Cryopreserved rat cortical cells develop functional neuronal networks on microelectrode arrays

Abstract

Neurons growing on microelectrode arrays (MEAs) are promising tools to investigate principal neuronal network mechanisms and network responses to pharmaceutical substances. However, broad application of these tools, e.g. in pharmaceutical substance screening, requires neuronal cells that provide stable activity on MEAs. Cryopreserved cortical neurons (CCx) from embryonic rats were cultured on MEAs and their immunocytochemical and electrophysiological properties were compared with acutely dissociated neurons (Cx). Both cell types formed neuritic networks and expressed the neuron-specific markers microtubule associated protein 2, synaptophysin, neurofilament and γ-aminobutyric acid (GABA). Spontaneous spike activity (SSA) was recorded after 9 up to 74 days in vitro (DIV) in CCx and from 5 to 30 DIV in Cx, respectively. Cx and CCx exhibited synchronized burst activity with similar spiking characteristics. Tetrodotoxin (TTX) abolished the SSA of both cell types reversibly. In CCx SSA-inhibition occurred with an IC₅₀ of 1.1 nM for TTX, 161 μM for magnesium, 18 μM for d,l-2-amino-5-phosphonovaleric acid (APV) and 1 μM for GABA. CCx cells were easy to handle and developed long living, stable and active neuronal networks on MEAs with similar characteristics as Cx. Thus, these neurochips seem to be suitable for studying neuronal network properties and screening in pharmaceutical research.

Introduction

Dissociated neurons from different regions of the central nervous system (CNS) are widely accepted in vitro models that allow the investigation of principal neurobiological mechanisms under controlled conditions. So far, dissociated neurons have been successfully used to study morphological and electrophysiological properties: Barde et al. discovered the effects of neuronal growth factors on neuronal survival and outgrowth (Barde et al., 1978, Barde, 1990). Single channel properties of excitable membranes were first described by Neher and Sakmann using their innovative patch-clamp technique (Sakmann and Neher, 1984, Hamill et al., 1981).
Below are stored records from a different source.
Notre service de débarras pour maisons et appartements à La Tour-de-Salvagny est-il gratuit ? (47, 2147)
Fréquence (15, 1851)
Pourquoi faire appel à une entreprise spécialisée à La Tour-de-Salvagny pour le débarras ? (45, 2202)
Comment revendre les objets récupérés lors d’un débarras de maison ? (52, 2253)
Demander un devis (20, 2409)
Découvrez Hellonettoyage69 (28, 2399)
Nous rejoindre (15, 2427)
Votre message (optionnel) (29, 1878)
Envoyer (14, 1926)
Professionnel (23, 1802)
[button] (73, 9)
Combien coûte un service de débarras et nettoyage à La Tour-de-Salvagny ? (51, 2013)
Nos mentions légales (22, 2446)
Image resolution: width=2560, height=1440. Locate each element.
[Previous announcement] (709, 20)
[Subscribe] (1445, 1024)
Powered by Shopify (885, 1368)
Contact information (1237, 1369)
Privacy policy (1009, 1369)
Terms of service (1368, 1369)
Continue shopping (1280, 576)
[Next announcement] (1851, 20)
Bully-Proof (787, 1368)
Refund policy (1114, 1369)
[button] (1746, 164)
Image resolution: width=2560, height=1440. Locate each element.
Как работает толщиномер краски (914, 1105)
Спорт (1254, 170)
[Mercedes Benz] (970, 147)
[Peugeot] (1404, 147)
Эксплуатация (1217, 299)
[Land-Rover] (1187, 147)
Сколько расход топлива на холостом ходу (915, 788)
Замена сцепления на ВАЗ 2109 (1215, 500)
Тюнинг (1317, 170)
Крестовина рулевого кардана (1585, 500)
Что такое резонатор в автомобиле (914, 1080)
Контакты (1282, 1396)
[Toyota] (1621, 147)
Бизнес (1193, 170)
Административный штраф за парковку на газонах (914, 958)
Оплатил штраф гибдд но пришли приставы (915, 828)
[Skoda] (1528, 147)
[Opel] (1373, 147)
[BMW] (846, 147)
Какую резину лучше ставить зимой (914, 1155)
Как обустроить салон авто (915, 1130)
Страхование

Beyond the investigation of single neurons, the analysis of their activity within small neuronal assemblies is a promising step forward to understand the function of networks within the CNS. Although analysis of network behavior may be achieved by multiple simultaneous patch-clamp recordings, it is at least very difficult and time-consuming.

Microelectrode arrays (MEAs) with dissociated neuronal cells or brain slices seem to be much more suitable for the investigation of neuronal networks (Gross et al., 1995, Streit et al., 2001, Jimbo et al., 2000, Egert et al., 1998, Maher et al., 1999, Potter and DeMarse, 2001, Keefer et al., 2001a, Zeck and Fromherz, 2001). These “neurochips” allow convenient monitoring of spontaneous or stimulated electrical activity of excitable cells and enable the detection of neuroactive substance effects (Pancrazio et al., 2001, O'Shaughnessy et al., 2003).

However, researchers face some difficulties when they start to utilize neuronal cells on MEAs: the serial preparation and cultivation of primary cells is labor intensive and requires highly skilled technicians beside long-term scheduling and extensive animal care. Cryopreserved neurons offer some clear advantages over freshly dissociated cells: they provide flexibility to the culturing process and represent a “cell reserve” that eliminates the need for timed pregnancy animals each time cell culture is initiated.

Here, we report on the morphological and neurophysiological development of cryopreserved rat cortical cells (CCx) on MEAs in comparison to acutely dissociated neurons from embryonic rat cortex (Cx). Both cell types developed stable spontaneously active networks with similar immunocytochemical and electrophysiological properties. We determined dose response curves of spontaneous spiking activity in CCx under application of neuroactive substances revealing a high sensitivity and reproducibility.